I draw your attention to the precautions - take care of your eyes, nose, mouth. In general, it is better to work with a large amount of pepper (especially when grinding in a blender) with gloves. I highly recommend it to you. Otherwise, a small furry northern animal will sneak up on you. Eyes can be burned as nothing to do.
So, grind, let stand for a day, put the juice.
Just by this time our cabbage will arrive in time - it will be salted.
Wash it with cold water, put on gloves again, and carefully, each leaflet, mix it with a mixture of ground pepper and garlic.

Fill it with warm salt water again, set the oppression from above, and put it in a warm place for a day or two.

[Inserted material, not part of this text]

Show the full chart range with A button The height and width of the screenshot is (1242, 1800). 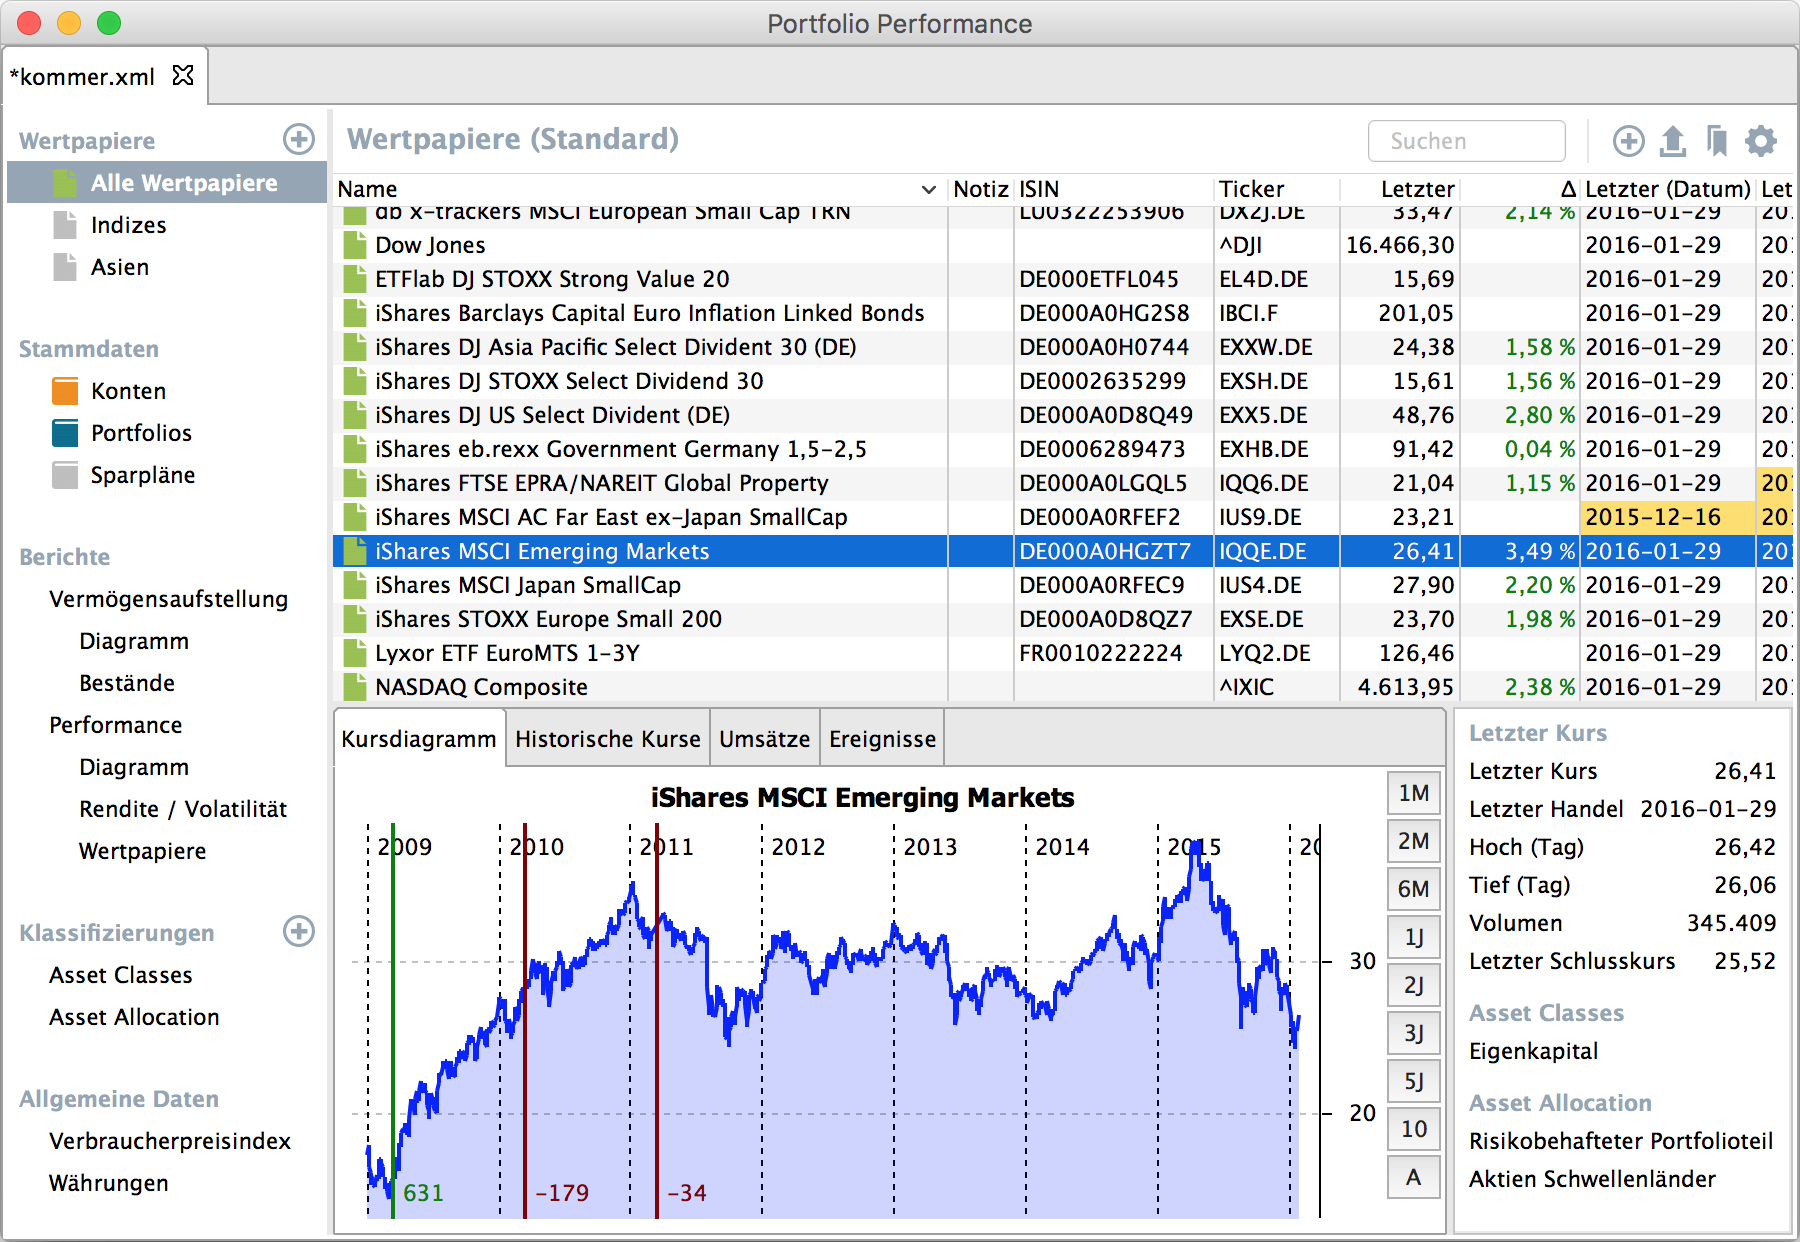pos(1413,1177)

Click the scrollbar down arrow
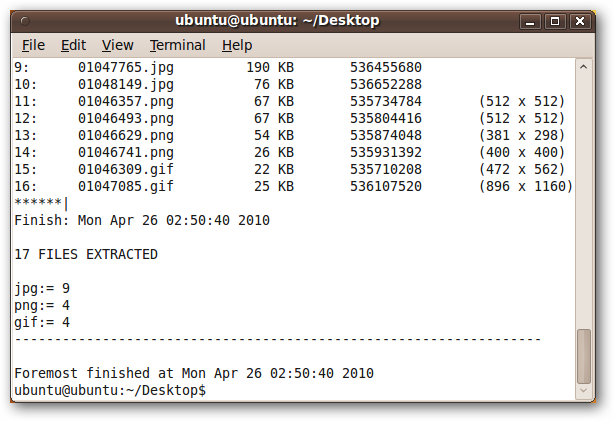point(583,390)
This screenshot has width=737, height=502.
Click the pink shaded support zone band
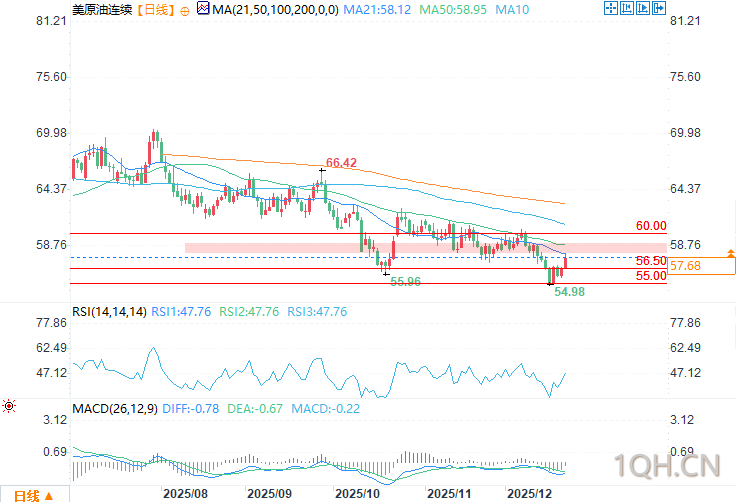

After that, you can decompose chimchi on banks or another, more convenient container, and put it in the fridge.
Use as needed - as a salad, as a snack, as a cure for colds.
Yes, yes, you heard right. Just like medicine. For the remarkable properties of kimchi (chimchi) are recognized in the world, in this dish the taste and nutritional properties of the original products are well preserved. In the process of creating kimchi, many beneficial microorganisms are involved, for example, lactic acid bacteria. They determine its beneficial effects on the human body, the mechanism of which is not fully disclosed until now. It is known that kimchi contributes to the resorption of fatty deposits and cleansing the brain, has a beneficial effect on the intestines, prevents aging.

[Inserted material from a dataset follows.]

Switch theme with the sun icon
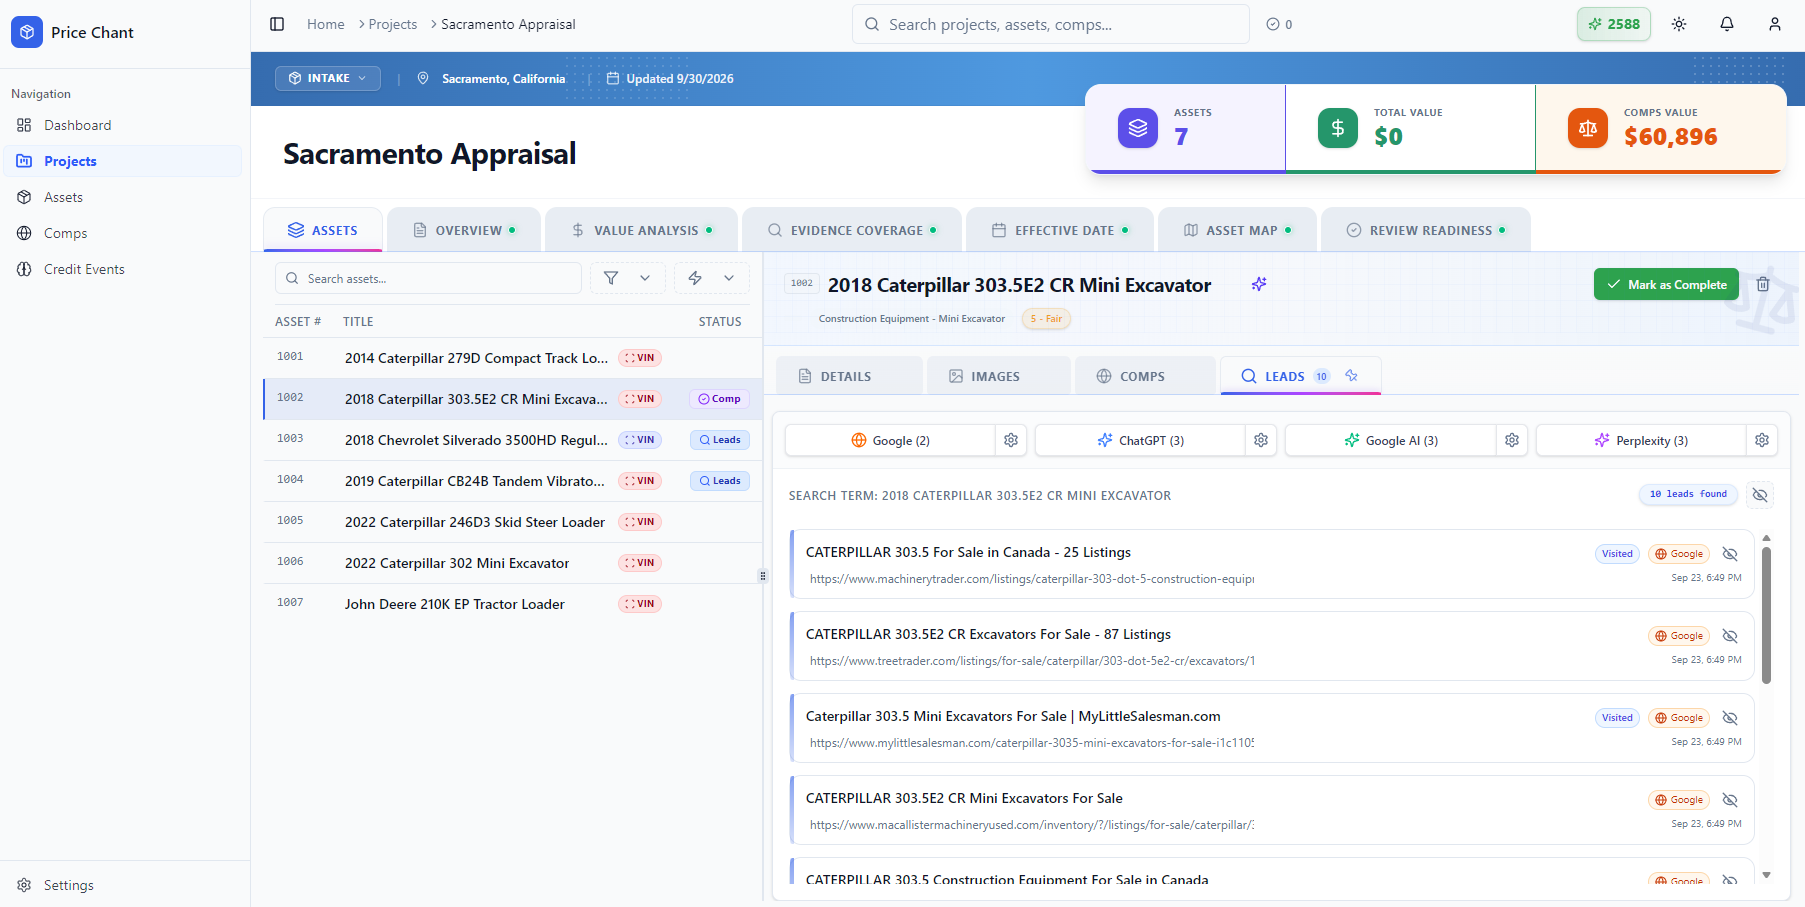The image size is (1805, 907). (1679, 24)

Use of this material is possible only with the written permission of the author.

Usually Koreans make kimchi from Chinese cabbage, which we grow little. But Korean cuisine is so good that it easily adapts to the available products. And in this recipe, I will tell you how to make a popular Korean kimchi snack from one of the most common vegetables in Russia - white cabbage.

Unlike Chinese cabbage, for the ferment of which, when cooking real kimchi, you need to add special ingredients (rice flour, salted squid or other seafood) and take certain actions (cooking porridge ferment from rice flour and sugar), our cabbage sour itself well .

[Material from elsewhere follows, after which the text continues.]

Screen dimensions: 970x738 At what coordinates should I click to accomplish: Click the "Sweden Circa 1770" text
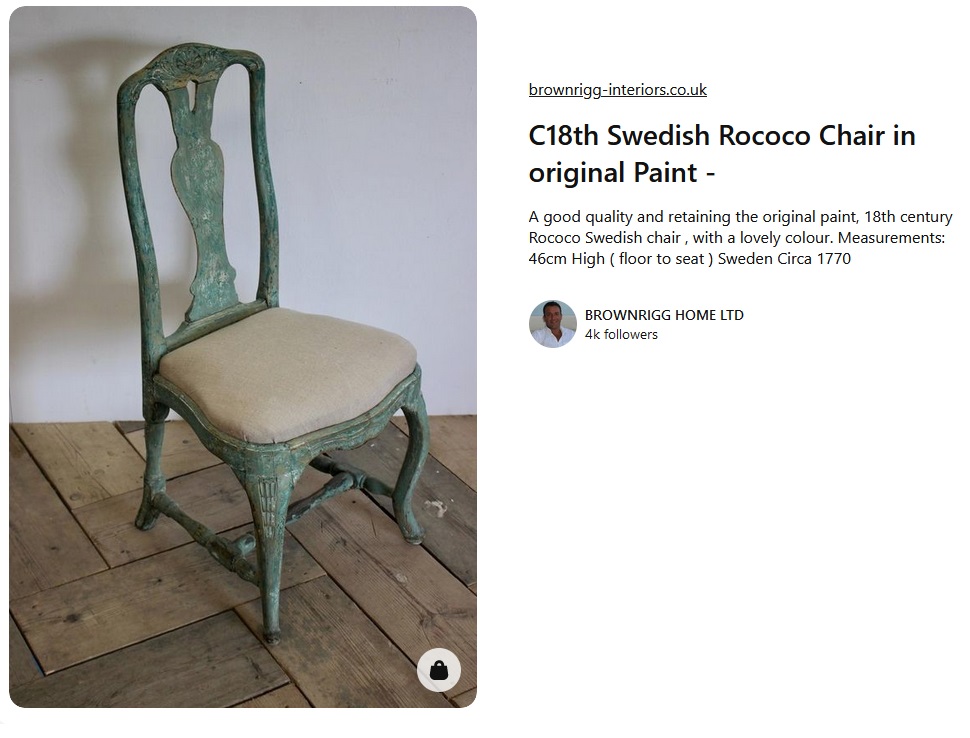tap(784, 259)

Plus, white cabbage is much cheaper and more common than its Asian congener. And of course, the taste of our native vegetable is more familiar to us. Try to make this simple and inexpensive dish, do not deny yourself the pleasure of crunching spicy cabbage.

All the seasonings for this recipe can be bought at almost any store, and vegetables can be taken from the garden. Nothing specifically to look for and grow do not have to.

White cabbage ~ 1 kg
1 medium carrot
1 small bunch of green onions
3-5 cloves of garlic
1.5 Art. spoons of fish sauce (can be replaced with soy)
2 tbsp. spoons of soy sauce
1 tsp sugar
1 tbsp. spoon of hot pepper flakes
1 tbsp. spoon dry ground paprika

For brine:
3 tbsp. spoons (75 g) of salt
1 cup of cold water



As you can see all the most ordinary products with the exception of fish sauce. Instead, you can use oyster, which is more often in our stores. Or especially not to bother, and replace with the soy sauce that has already become familiar to us.
I put some chili pepper flakes a bit, and for the color I added ground paprika. Koreans usually put three to five times more red hot pepper. So, if you love as keenly as in Korea, feel free to pour a third of this seasoning into the seasoning. Then do not put paprika.
If there is no pepper flakes, it can be replaced with powdered, just take it smaller, it is more spicy.

First of all, we shred the whole cabbage a little larger than our Russian fermentation. That is, straws with a width of 0.5–7 cm and a length of 5–7 cm.



Fall asleep with salt, slightly mnem, pour water, mix. Set aside for half an hour, salted. Water is drained. We try. Cabbage should be salted like a salad. If we feel that cabbage, namely cabbage, and not the water remaining on it, is salted enough or much, wash the cabbage straw with cold water. And if it turned out to be under-salted, add salt to taste and mix.



In the meantime, the cabbage is salted, we will prepare a dressing, which is actually called kimchi. Shaving carrots fine straws. Onion chop diagonally. Chop the garlic with a knife. Put all the vegetables in the cup. We pour pepper, paprika and sugar. Pour fish and soy sauces. Well, or one soy, if not available fish.



All this is well mixed. Not necessarily with chopsticks, but it's really more convenient to interfere with them.